Goethe dit encore : Il n’y a pas pour l’homme sincère et religieux, de spectacle plus doux, plus rassurant, que cette harmonie multiple du ciel. Je n’ai jamais compris la terreur tragique de Pascal devant le ciel étoilé. Pourquoi s’effrayait-il de son silence ? Les espaces infinis ne sont jamais silencieux. N’entendez-vous pas battre là-haut comme les pulsations d’un sang rapide ? Le profond battement de la vie du monde me parvient aussi clairement que les sons humains.
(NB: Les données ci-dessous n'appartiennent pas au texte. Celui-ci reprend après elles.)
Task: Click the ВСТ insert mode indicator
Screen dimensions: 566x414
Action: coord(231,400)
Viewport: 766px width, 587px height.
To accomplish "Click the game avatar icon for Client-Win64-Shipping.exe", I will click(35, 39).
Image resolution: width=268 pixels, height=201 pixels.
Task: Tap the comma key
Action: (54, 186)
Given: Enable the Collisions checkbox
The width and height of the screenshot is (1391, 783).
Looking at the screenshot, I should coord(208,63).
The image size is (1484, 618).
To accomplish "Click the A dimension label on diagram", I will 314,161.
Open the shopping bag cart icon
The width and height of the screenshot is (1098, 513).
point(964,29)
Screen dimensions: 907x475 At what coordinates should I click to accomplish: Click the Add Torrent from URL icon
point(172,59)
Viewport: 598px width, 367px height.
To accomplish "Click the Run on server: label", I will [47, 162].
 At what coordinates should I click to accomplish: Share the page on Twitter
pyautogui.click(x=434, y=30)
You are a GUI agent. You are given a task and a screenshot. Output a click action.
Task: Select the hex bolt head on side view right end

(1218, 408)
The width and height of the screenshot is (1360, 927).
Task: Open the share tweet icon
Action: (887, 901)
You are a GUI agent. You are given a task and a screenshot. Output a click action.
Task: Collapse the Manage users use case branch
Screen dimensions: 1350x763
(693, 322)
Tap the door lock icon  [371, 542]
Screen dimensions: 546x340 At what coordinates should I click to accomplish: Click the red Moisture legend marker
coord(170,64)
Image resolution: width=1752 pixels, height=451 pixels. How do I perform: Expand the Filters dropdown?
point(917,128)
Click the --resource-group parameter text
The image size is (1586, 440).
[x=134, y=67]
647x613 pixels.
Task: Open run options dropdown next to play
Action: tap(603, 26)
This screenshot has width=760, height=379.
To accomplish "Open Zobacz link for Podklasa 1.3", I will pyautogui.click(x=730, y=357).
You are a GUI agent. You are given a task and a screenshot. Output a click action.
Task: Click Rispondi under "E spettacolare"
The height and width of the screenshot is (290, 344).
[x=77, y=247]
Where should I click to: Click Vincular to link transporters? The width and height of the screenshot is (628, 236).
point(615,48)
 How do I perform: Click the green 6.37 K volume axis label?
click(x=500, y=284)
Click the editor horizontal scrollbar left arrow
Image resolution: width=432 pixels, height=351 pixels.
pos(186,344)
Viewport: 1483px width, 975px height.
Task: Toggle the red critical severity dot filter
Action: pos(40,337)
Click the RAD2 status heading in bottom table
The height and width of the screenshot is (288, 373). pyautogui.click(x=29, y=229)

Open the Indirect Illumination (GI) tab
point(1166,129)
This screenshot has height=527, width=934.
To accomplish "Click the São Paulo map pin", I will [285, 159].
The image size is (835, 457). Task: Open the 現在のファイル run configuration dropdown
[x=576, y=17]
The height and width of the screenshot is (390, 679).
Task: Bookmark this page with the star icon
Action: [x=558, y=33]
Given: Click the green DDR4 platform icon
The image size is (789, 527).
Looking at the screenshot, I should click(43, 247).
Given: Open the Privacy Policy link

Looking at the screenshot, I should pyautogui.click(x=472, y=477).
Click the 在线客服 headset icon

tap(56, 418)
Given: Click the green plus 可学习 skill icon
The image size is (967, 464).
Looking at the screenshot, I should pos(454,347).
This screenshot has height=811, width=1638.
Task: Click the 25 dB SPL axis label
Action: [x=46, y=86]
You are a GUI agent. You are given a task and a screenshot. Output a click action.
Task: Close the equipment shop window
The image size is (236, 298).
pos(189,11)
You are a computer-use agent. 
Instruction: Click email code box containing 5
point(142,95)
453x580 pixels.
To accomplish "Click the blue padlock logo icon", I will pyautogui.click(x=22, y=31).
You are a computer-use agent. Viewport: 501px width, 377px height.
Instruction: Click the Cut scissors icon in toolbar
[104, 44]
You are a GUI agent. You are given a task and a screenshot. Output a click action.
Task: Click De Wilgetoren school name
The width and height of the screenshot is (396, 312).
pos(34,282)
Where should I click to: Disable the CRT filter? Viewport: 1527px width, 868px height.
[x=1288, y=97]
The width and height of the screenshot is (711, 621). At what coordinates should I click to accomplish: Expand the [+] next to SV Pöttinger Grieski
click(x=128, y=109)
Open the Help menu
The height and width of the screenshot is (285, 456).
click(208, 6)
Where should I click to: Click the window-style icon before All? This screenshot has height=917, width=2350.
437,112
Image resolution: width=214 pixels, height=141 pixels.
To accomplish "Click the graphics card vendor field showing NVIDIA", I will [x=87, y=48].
Si la contemplation de l’infini décourage la plupart des hommes, ce n’est pas par l’anxiété du mystère ; mais plutôt ils sentent confusément combien leur âme paraîtrait basse éclairée à cette lumière-là. La pensée de l’infini peut opprimer leur orgueil ; mais elle consolerait leurs souffrances. Quand on souffre il faut lever la tête pour se rappeler quelle place on tient dans l’univers. « C’est parce que nous songeons à nous que nous sommes tristes et malades. » Songeons au monde, regardons les étoiles qui sont les symboles lumineux et nocturnes de l’être infini.

— Il se fait tard, dit Ottilie. Le vent devient frais ; peut-être ne serait-il pas sage de rester sur la terrasse plus longtemps. Mais Goethe tenait ses yeux fixés sur les rues obscures et silencieuses : les lanternes des carrefours et des places publiques éclairaient seules le faubourg, mais d’une lumière si douce qu’elles semblaient exprimer elles aussi la paix, la confiance d’une ville endormie, la sécurité du sommeil profond. On entendait distinctement le pas des veilleurs de nuit. L’horloge de la cathédrale sonna, et les vibrations se prolongèrent longuement dans l’air pur. Aucun spectacle de la nature ne m’avait inspiré si spontanément des pensées pieuses, et mon cœur éleva vers le Créateur un cantique de reconnaissance. Mais Goethe s’écria avec colère : Comprenez-vous pourquoi ils dorment tous si tranquilles ?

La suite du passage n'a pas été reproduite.